Scrapping mandatory housing targets makes ‘levelling up’ an empty phrase

Giving up mandatory housing targets will harm SME developers and condemn another generation to ‘housing misery’, the National Federation of Builders, NFB, has warned.

The trade body said compulsory targets had allowed councils to concentrate on sites that could easily be delivered which had helped local SME builders. It claimed that making the targets negotiable would lead to councils concentrating on high-volume sites which take longer to happen.

National Federation of Builders, NFB, housing and planning policy head Rico Wojtulewicz said: “We were led to believe that Mr Gove was appointed to ensure Robert Jenrick’s ambitious planning reforms were not lost, yet his first move was to water them down so much that disgruntled Conservative MPs were given a platform to further derail vital change.”

Housing secretary Michael Gove struck a deal earlier this week with senior MPs in his party where councils can build fewer homes if they can prove hitting targets would significantly change their area’s character.

Currently, each local authority is set a target based on housing needs and their progress is monitored annually through housing delivery tests.

“By ending mandatory housing targets, the Government has signalled an end to its housing ambitions and placed backbench MPs’ careers before the national interest.
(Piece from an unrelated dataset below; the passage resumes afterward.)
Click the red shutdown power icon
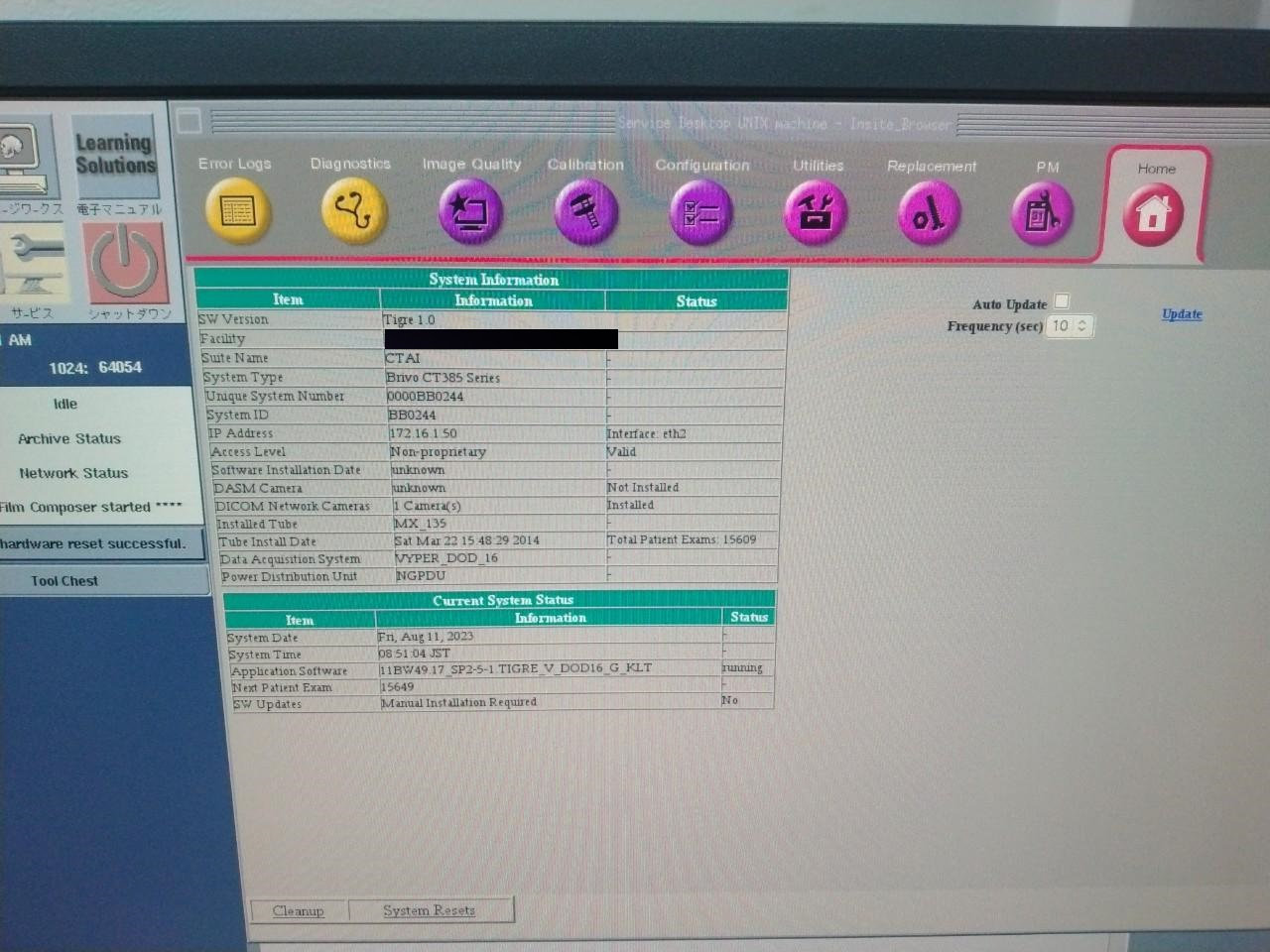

The housing crisis is going to get worse,” said Mr Wojtulewicz.

The Home Builders Federation, HBF, agreed describing the new stance on building 300,000 new homes a year by the mid-2020s as ‘vague’.

HBF communications director Steve Turner said: “If ministers fail to stand up to the anti-business and anti-development section of the Conservative party it is inevitable that housing supply will fall dramatically, costing hundreds of thousands of jobs, slashing gross domestic product and preventing even more people from accessing decent housing.”